Gómez García and Gómez Rivera have not returned to the U.S. as guest workers since working with Stemilt in 2017, according to attorney Diana Garcia.
The workers also allege Stemilt violated Washington state wage laws. When guest workers were transported to Stemilt orchards to work, managers required them to wait more than half an hour to start work and at the end of the day while managers did paperwork, according to the lawsuit.
Unlike local farmworkers, foreign workers are unable to leave abusive working conditions, Garcia said.
“The workers, once they arrive in the United States, they can’t leave their worksite or seek employment with another employer if the working conditions are bad or if the employer changes the work contract like what happened in this case.”
Stemilt did not respond to a request for comment by late Monday afternoon.
In a separate case related to H-2A farmworkers, last Friday a Thurston County judge upheld the use of bunk beds in housing foreign farmworkers on Washington farms. That came despite concerns of health hazards amid the COVID-19 pandemic raised by farmworker unions.
Earlier this year, the state Department of Labor and Industries (L&I) banned bunk beds in farmworker housing to alleviate crowded housing conditions during the coronavirus pandemic. But farmers can still use them to house workers from abroad if they’re separated into 15-person cohorts who work, live and travel together.

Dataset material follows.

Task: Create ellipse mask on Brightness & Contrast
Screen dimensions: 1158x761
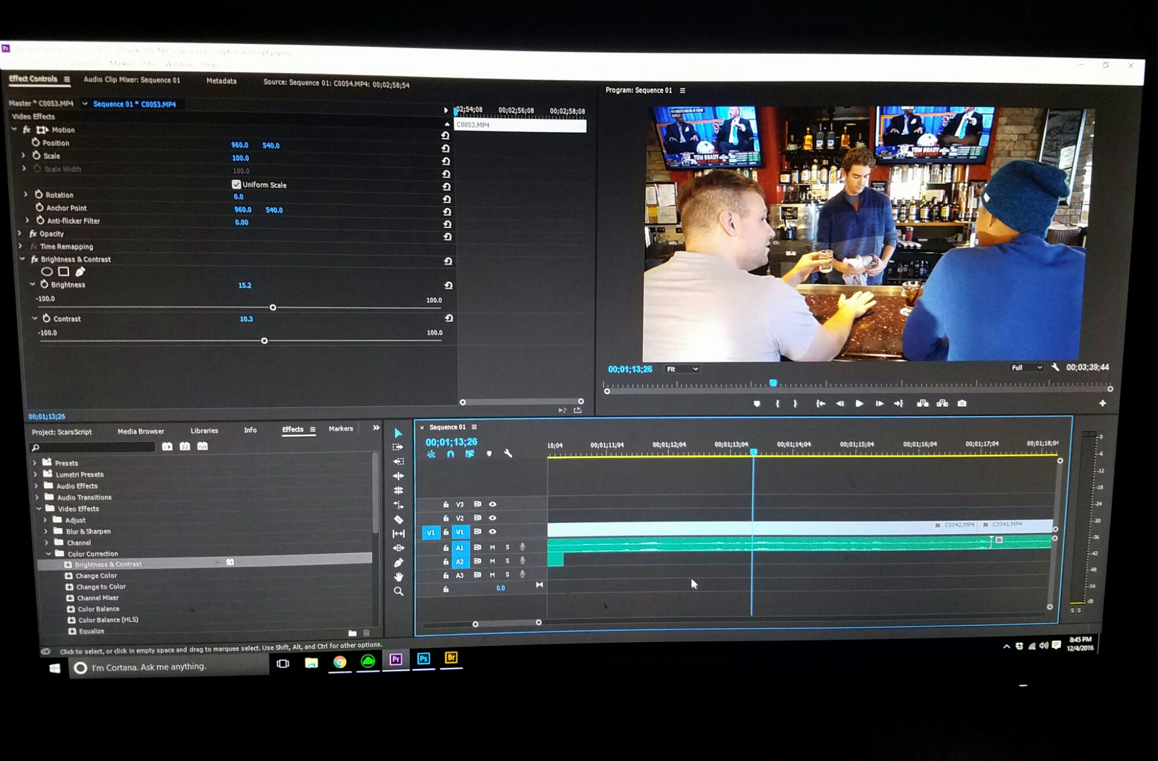Action: [47, 271]

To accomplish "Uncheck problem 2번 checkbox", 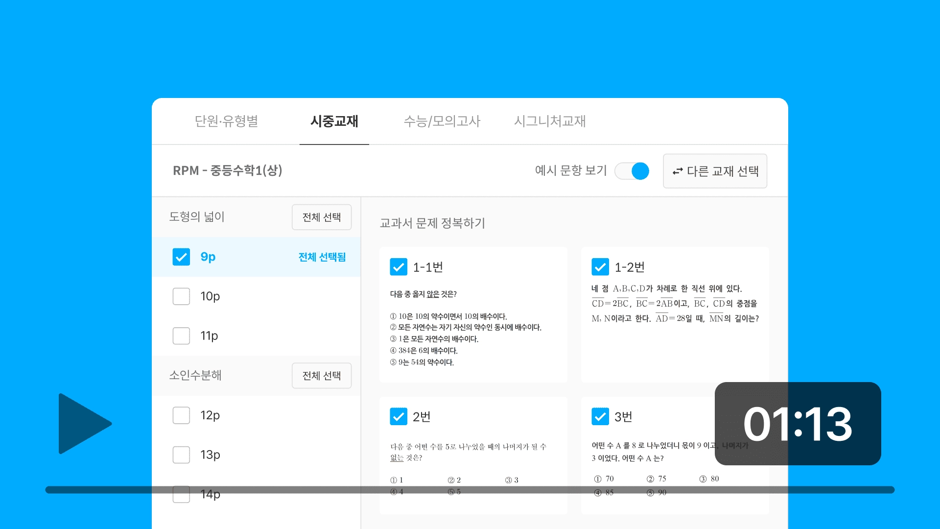I will [399, 416].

The exception to the rule led farmworker union Familias Unidas Por La Justicia to sue the state in June. Columbia Legal Services Attorney Andrea Schmitt represented the union in court July 17. Schmitt argued the state had cited no scientific evidence to suggest bunk beds were safe to use and that agencies had sided with industry interests in drafting emergency rules.
Familias Unidas also argued Washington’s L&I and Department of Health should have followed the example of Oregon, which banned bunk beds in May.

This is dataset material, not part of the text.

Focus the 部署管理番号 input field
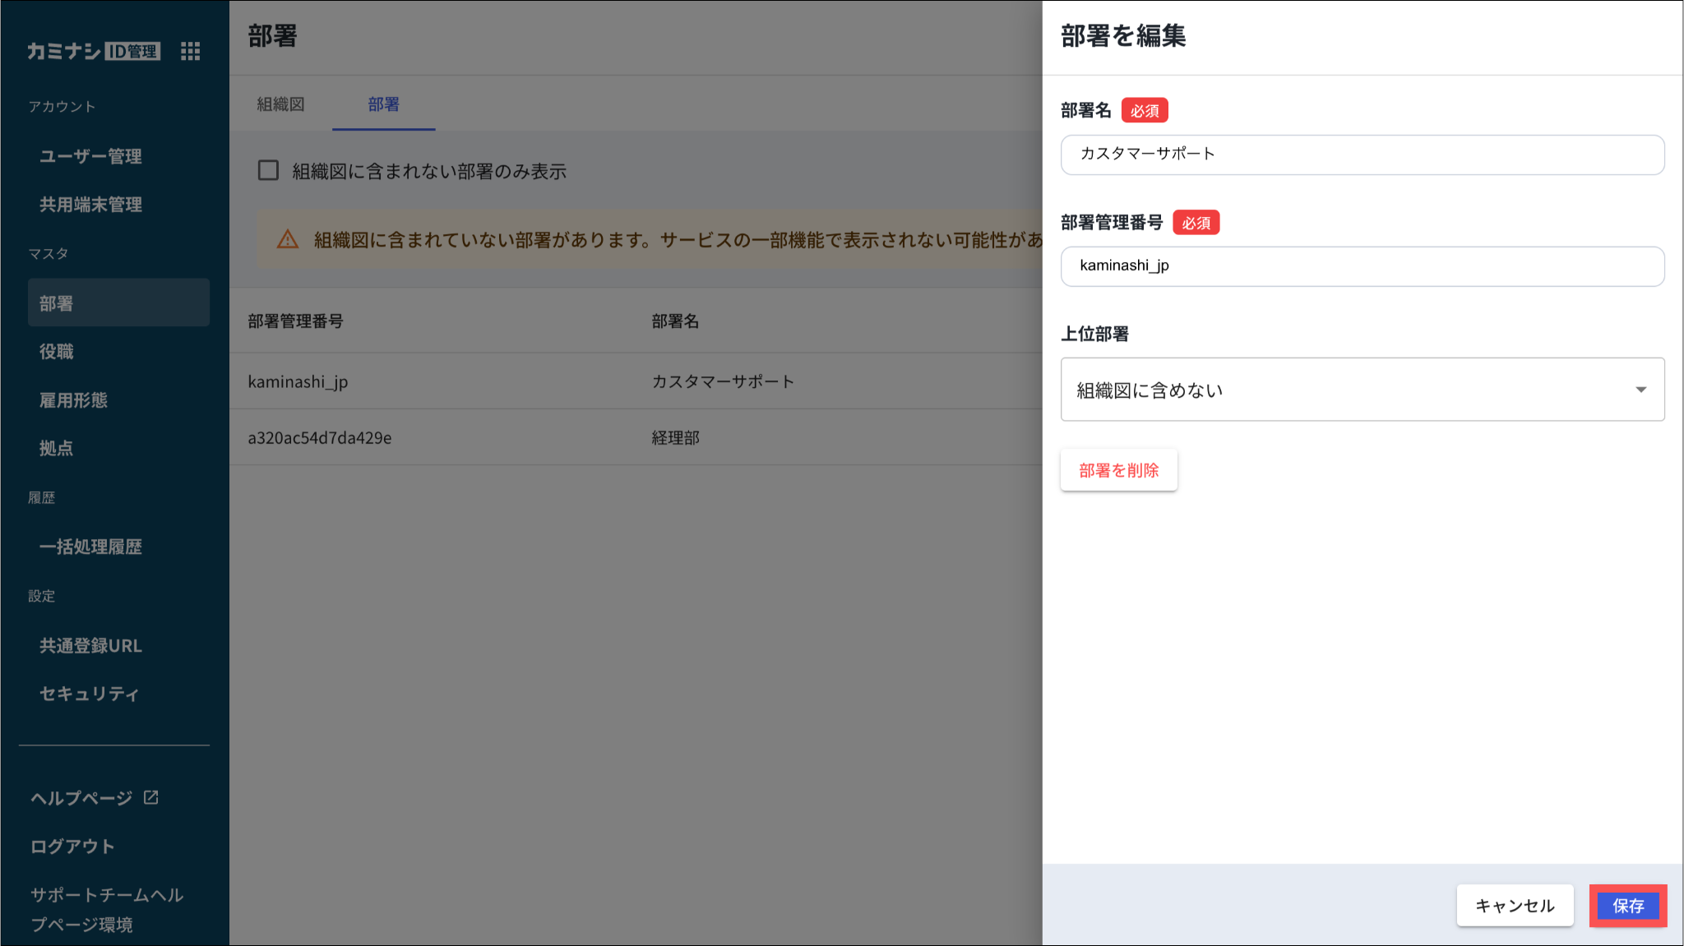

Attorneys for the state challenged the allegations, noting that scientific research on the spread of coronavirus is scarce. Additionally, regulators had to draft rules that were feasible for the agricultural industry to adopt.
Farm-operator groups intervened in the lawsuit backing up those claims, noting that a ban on bunk beds would cut housing capacity in half and leave foreign farmworkers out of work.
Presiding Thurston County Judge John Skinder ruled that farmworkers and their lawyers had not sufficiently proven state agencies had been capricious in their rulemaking. Washington farm operators can continue using bunk beds.